Umatilla Electric Cooperative General Manager and CEO Steve Eldrige will retire in early 2016 after nearly 44 years with UEC.
Eldrige made the announcement to about 350 attendees of the cooperative’s 78th Annual Meeting on Saturday, April 18.
“With UEC’s fortunes on the rise, with an engaged membership, an exceptional Board and wonderful employees, I am announcing the beginning of another new chapter in my life,” Eldrige said. “It has been my honor to serve the UEC membership for the past 43 years. You have entrusted me with work that mattered. Thank you.”
The exact timing of Eldrige’s retirement in early 2016 hasn’t been set. The UEC Board of Directors will hire a recruiting firm and conduct a national search for a new manager. The process may take most of 2015.
Eldrige was raised in Umatilla, studied electrical engineering at Oregon State, and was hired as the cooperative’s engineer when he graduated in 1972.
He joined Umatilla Electric as power demand was skyrocketing in the Boardman-to-Hermiston region. New corporate farms were turning the desert green with circles of potatoes and other crops. UEC rushed to build new substations designed by Eldrige’s engineering department. By 1975, he was given the new title of systems engineer.

> **ACTIVITIES**
(1) Rewrite the paragraph in the article that begins "He joined Umatilla Electric" as a short bulleted list that keeps its main facts.
(2) According to the article, in what year did Eldrige graduate and get hired as the cooperative's engineer?
(3) Return the part of the article between "Eldrige made the" and "most of 2015.", inclusive.
Rely only on the article about Steve Eldrige's retirement.

> **DATA EXTRACTS**
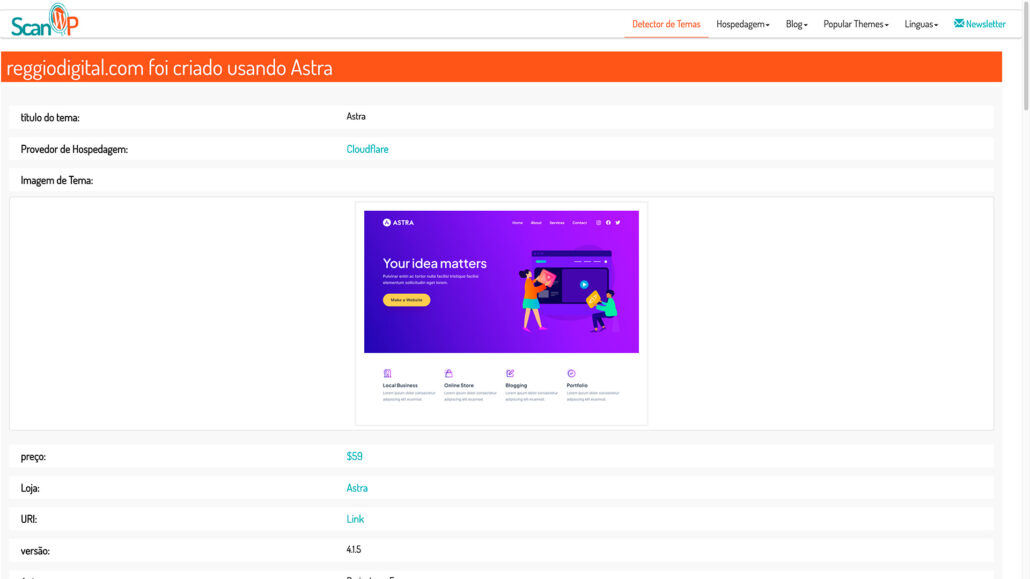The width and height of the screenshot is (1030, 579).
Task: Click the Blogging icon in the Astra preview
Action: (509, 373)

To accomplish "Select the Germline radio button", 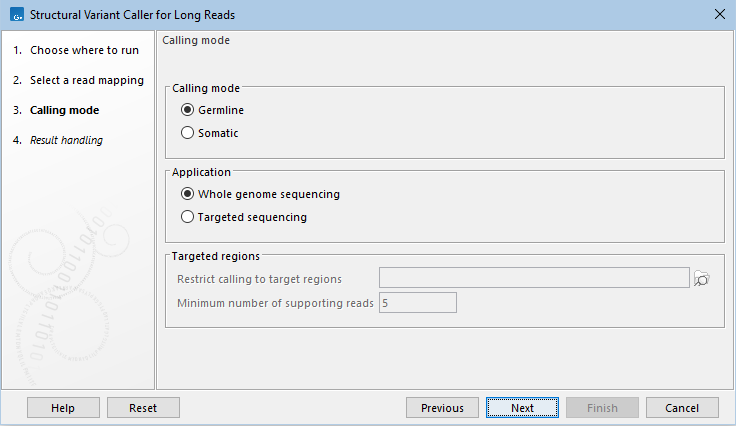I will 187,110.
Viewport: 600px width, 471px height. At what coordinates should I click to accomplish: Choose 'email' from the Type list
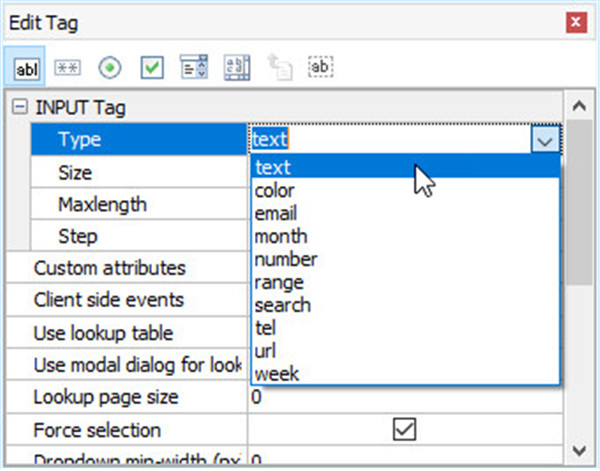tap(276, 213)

> **ANSWERS BY ITEM**
(1)
- Eldrige joined Umatilla Electric as power demand was soaring in the Boardman-to-Hermiston region.
- New corporate farms were turning the desert green with circles of potatoes and other crops.
- UEC hurried to build new substations designed by Eldrige's engineering department.
- By 1975, he had the new title of systems engineer.

(2) 1972

(3)
Eldrige made the announcement to about 350 attendees of the cooperative’s 78th Annual Meeting on Saturday, April 18.
“With UEC’s fortunes on the rise, with an engaged membership, an exceptional Board and wonderful employees, I am announcing the beginning of another new chapter in my life,” Eldrige said. “It has been my honor to serve the UEC membership for the past 43 years. You have entrusted me with work that mattered. Thank you.”
The exact timing of Eldrige’s retirement in early 2016 hasn’t been set. The UEC Board of Directors will hire a recruiting firm and conduct a national search for a new manager. The process may take most of 2015.